EXERCISE OBJECTIVE: Stop after the line containing "is (1180, 2538).": print each line exactly from the first line of the listing up to that point.
* * *
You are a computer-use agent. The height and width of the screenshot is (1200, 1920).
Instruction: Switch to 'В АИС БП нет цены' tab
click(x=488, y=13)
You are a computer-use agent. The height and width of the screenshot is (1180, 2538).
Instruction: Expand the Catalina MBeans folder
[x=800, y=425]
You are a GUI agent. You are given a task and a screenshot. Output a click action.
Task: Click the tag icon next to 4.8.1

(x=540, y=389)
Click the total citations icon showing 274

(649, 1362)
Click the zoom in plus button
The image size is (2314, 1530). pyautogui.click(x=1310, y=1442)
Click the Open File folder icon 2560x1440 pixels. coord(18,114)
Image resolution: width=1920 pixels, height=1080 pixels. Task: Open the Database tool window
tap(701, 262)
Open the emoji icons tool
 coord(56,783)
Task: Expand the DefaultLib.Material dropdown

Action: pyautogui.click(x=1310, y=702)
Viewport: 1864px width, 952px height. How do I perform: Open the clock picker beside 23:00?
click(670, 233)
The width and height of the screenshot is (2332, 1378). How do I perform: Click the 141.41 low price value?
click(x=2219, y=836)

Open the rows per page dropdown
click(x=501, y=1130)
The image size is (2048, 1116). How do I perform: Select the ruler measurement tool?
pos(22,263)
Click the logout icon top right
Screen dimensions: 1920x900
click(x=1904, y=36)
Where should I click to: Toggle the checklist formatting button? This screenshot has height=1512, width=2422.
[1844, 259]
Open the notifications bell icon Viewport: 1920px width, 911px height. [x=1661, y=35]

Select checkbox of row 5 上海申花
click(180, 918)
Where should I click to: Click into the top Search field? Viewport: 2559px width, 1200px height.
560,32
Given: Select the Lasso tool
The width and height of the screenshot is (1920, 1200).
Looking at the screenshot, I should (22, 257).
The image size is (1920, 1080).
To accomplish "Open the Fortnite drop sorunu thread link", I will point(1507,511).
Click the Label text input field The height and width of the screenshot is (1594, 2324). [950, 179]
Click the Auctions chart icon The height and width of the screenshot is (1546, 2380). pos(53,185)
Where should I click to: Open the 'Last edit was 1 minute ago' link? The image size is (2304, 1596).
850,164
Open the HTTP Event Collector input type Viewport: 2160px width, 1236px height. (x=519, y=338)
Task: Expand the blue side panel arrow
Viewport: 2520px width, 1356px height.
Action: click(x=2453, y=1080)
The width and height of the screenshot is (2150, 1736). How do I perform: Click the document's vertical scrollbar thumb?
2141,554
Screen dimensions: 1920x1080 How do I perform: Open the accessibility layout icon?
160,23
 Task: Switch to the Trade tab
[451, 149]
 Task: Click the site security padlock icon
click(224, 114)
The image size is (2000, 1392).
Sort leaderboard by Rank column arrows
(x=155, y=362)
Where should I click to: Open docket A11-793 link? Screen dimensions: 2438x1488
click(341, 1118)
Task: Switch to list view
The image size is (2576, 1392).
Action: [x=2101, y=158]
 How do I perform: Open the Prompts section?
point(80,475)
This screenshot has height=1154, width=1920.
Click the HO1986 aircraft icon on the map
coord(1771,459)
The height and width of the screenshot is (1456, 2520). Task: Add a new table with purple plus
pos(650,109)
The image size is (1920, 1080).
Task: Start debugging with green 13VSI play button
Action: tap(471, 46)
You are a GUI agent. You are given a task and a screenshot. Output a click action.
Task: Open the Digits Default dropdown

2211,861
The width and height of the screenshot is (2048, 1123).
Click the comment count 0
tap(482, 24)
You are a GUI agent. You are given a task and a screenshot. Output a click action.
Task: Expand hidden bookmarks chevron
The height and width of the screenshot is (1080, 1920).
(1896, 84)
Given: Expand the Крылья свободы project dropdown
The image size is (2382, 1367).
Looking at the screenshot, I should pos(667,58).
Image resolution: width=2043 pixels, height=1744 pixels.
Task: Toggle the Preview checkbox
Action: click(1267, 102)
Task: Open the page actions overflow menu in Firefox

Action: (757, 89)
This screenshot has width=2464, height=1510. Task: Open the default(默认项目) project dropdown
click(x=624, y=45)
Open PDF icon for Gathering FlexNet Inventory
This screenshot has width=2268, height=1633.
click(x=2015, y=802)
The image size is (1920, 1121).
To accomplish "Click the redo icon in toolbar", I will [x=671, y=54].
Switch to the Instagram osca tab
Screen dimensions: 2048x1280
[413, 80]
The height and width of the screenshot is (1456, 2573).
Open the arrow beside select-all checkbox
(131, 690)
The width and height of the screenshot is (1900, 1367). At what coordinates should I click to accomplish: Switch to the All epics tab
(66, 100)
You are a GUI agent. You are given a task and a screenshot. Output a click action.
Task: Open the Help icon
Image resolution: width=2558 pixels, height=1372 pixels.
* * *
SOLVED EXERCISE:
You are a computer-use agent. The height and width of the screenshot is (1200, 1920).
Instruction: Switch to 'В АИС БП нет цены' tab
click(x=488, y=13)
You are a computer-use agent. The height and width of the screenshot is (1180, 2538).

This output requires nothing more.